Personally, I have had success at Foxwoods over the last two years. While my tournament results weren't that great, I ripped through the single and multi-table satellites yielding pretty substantial numbers. However, I do remember taking exception to a few items like poor structures and a "no talking during a hand' rule which I found completely ridiculous. Honestly, a lot of poker decisions are made based on verbal cues. Why in the world would you take that away? If collusion was one reason, then that's crazy. Poker has been around for quite a while now and I don't see any other tournament directors taking that line. What, have you suddenly created a new moral earnestness from which everyone will follow, Foxwoods? Um, I don't think so. And if you believe what you read, it's actually the opposite. I digress, though. The point, which I will get back to now, really comes in the form of a question.
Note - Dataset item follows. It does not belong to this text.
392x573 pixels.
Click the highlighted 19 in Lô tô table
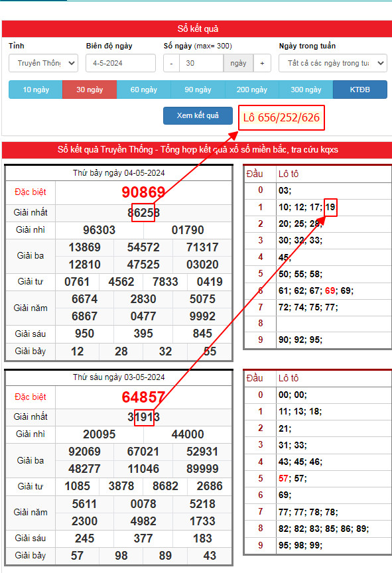tap(330, 207)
What, in a tournament, warrant's all of us making the trip to play? Is it the poor quality of play? Good structures? Good Management? Good setting? Well, I suppose in an ideal world having all of these things would be great. But that's just not always going to be the case.
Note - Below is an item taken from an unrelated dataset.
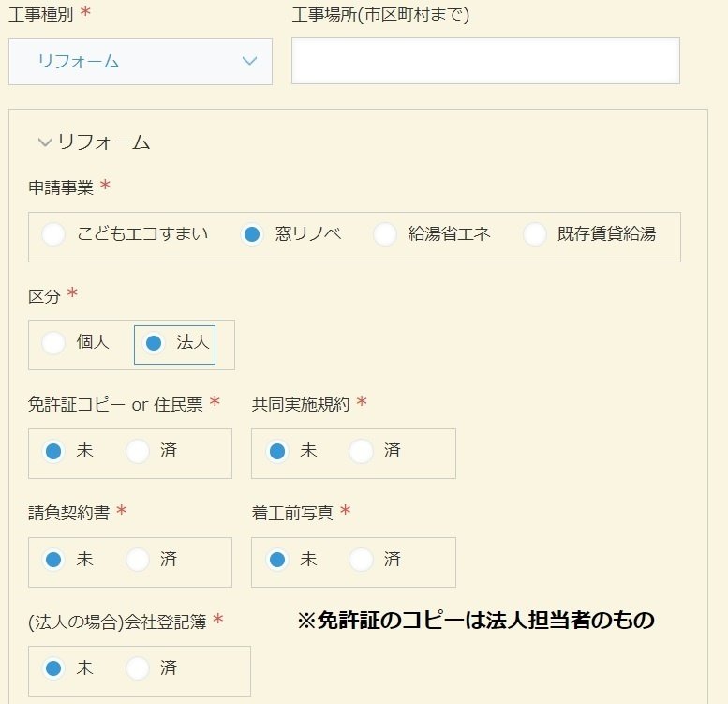Open the 工事種別 dropdown showing リフォーム

141,62
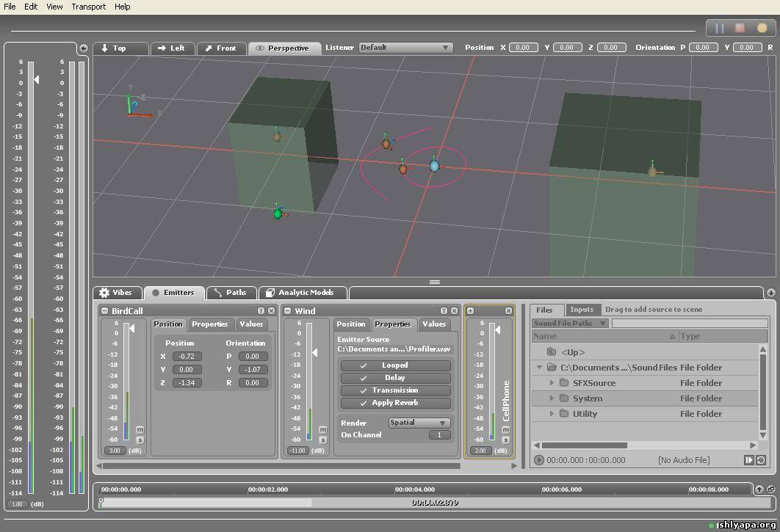Solo the Wind emitter

[x=322, y=440]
While I think players speaking out with one voice against some of the crazy things that go on at tournaments will have some residual self benefit down the road, overall each casino will end up doing things as they see fit. There goal is to make as much money as possible by drawing the most players they can into their table games and slots by way of their tournaments. This is generally referred to as "spill over" revenue. Of course, I prefer to call it "bend over the player" revenue. Although many of their decisions to achieve this may seem counter intuitive (and in fact are), some casinos will continue, as they always have, to make poor decisions regarding their tournaments which subsequently result in low turn-outs. The exceptions that come to mind are Borgata, Bellagio, Venetian and Commerce. However, our decision to attend a tournament will and must always be a function of the quality of structures offered, compared to the quality of player attending, compared to the quality of our individual bank rolls. There are some other things that could factor in as well like mind-set (how well you are running or what's going on in your home life) and what other live and online options are available at the time. We all have to put our unique data in and hope that it generates a reasonable solution. If calculated correctly, it can definitely save a lot of time, money and energy. Mine told me to sit this one out and it looks like it was the right move after all.
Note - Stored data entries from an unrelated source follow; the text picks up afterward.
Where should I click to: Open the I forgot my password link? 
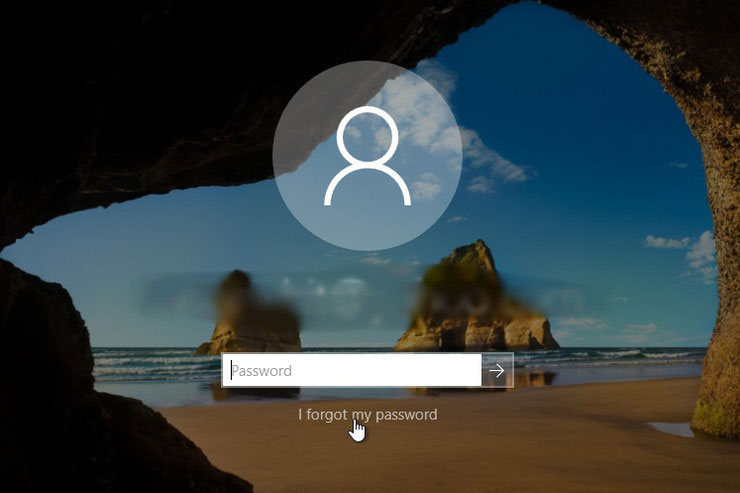[367, 414]
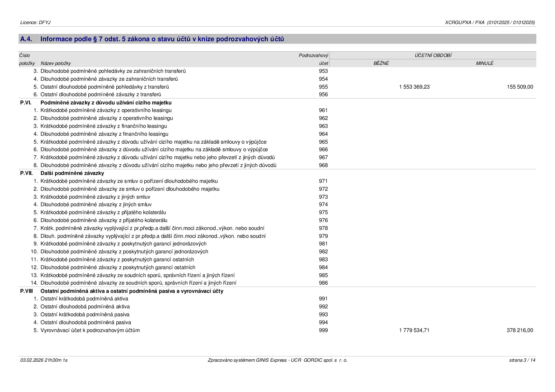This screenshot has height=392, width=555.
Task: Select the MINULÉ column header
Action: coord(484,63)
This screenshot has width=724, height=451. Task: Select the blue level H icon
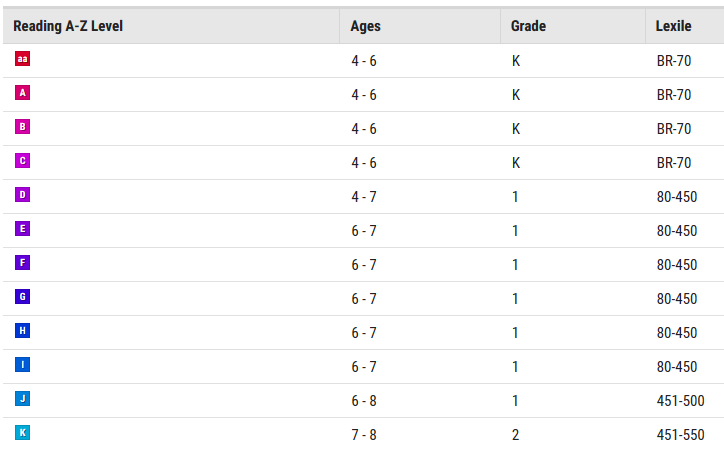(x=23, y=331)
Anyway, it's pretty early here (well, for me) and I just got up. I'm going to go eat some breakfast and watch TV. Later on, I'm meeting with my accountant to go over some tax stuff (yeah, that's fun) and then I think I'm going to Dave & Busters to hustle some air hockey and knock back a few. Also, for those of you interested, Vilma's status hasn't changed much in the last few days. I hope to get an update today and I will definitely share anything new.